Mothers Have to Grow Up Too

A couple of months ago, I had to pick out eight pictures that represented the last 17 years of my daughter’s life. The yearbook staff at her high school kept sending me reminders of the deadline for the senior ad. So I did what I didn’t want to do—I pulled out photo boxes, inserted photo CD’s into the computer and I sorted through a lifetime of memories.

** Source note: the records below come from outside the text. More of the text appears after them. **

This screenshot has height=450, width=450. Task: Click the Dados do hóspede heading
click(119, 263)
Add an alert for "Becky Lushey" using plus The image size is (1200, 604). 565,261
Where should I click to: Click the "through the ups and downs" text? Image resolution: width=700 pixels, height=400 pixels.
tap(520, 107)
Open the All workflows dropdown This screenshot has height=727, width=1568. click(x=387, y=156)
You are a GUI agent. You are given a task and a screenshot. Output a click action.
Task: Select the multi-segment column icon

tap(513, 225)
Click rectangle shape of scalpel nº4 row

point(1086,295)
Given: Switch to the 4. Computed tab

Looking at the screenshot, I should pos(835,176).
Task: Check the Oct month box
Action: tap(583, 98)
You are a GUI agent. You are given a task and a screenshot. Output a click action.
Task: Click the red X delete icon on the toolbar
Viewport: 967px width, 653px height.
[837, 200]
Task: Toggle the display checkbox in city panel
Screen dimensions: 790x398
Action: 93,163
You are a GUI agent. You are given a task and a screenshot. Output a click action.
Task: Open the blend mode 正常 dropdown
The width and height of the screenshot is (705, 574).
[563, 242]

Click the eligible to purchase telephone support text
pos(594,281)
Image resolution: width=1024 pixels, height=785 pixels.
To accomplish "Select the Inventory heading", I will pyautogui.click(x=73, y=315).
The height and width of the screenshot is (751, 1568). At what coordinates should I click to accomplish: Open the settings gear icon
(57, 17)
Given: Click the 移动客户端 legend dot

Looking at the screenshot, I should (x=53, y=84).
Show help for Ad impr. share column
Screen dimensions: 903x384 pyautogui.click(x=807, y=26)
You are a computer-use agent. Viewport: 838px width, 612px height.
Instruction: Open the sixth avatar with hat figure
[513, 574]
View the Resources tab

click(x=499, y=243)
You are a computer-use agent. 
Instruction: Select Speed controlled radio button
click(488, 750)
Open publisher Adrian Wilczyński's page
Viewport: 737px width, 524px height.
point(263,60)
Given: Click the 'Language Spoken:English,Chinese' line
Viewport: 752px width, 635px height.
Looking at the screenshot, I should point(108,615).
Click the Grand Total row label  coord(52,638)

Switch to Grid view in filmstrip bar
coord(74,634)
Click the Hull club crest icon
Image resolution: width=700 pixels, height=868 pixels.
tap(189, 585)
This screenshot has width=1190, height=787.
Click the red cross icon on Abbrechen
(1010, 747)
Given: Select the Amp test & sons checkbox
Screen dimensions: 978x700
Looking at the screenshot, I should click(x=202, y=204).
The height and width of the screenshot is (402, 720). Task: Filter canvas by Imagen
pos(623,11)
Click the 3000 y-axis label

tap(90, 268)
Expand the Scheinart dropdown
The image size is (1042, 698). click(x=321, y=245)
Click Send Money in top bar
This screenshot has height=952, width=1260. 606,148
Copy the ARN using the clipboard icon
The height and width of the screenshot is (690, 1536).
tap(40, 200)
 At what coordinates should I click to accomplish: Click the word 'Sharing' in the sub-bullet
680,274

There among the piles of “maybe,” “for sure” and “no way, she’ll kill me,” I remembered some of the advice I received as a young mother. Well, more like warnings than advice:  
Just wait, she’s cute right now, but when’s she starts crawling she’s going to be a handful. You will never find her in the same place you left her and her hands will touch everything especially if you say “no”.
She’s so precious, but wait until she’s two, she’s not gonna be cute anymore. 
Has she said “no” to you yet? Oh, it’s coming. You won’t know what to do, especially since she likes to please you.
What? She likes to obey? Of course she does, she’s ten! What does she know? She’s in the angelic stage. Wait until she’s a teenager.
Yes, those moments came, but so did discipline and consequences. We knew we had to deal with a different hard with every stage of development. God helped too! He had mercy on us and entrusted us with three kids who desired to please Him. Praise the Lord!
But these kids—my precious babies—no longer look like little kids. The hard grew into my impossibility. Discipline and consequences now belong to God. And I have to let them fly to wherever God leads them.
Right now I see a world that wants to destroy the relationship between God and His children and I wonder, What’s going to happen to my kids? Many times I assume the powers of evil have the high ground. Only I’m wrong! 
So here’s some advice—given to me by some mentors and friends—to help us when fear grips our hearts:
Do not be afraid. Jesus commands it for a reason. Remember, God loves them more than we can possibly do. 
God does some of His finest work in the midst of our worst crises. He is in the business of redemption and as the Good Shepherd, He will pursue His lost sheep.
They may seem lost on the outside, but God knows their heart and He knows where they’re headed. Trust Him!
Remember God’s discipline is designed to correct. Allow consequences to run their course. He changes hearts, we don’t.
Keep praying for them. Don’t stop asking God to reveal Himself to them. Trust in His timing.
Above all, love and extend grace. Can’t go wrong with loving unconditionally and showering them with grace. God did it with us and it worked!
God chose me to mother my kids. All of it proved good and wonderful. These memories, all of these wonderful moments, continue to show me God’s goodness and faithfulness. So I will press on and do what I don’t want to do—hand it all over to Him and remember He will fulfill his purpose in the lives of His children (Romans 8:28), and with that, I have great expectations.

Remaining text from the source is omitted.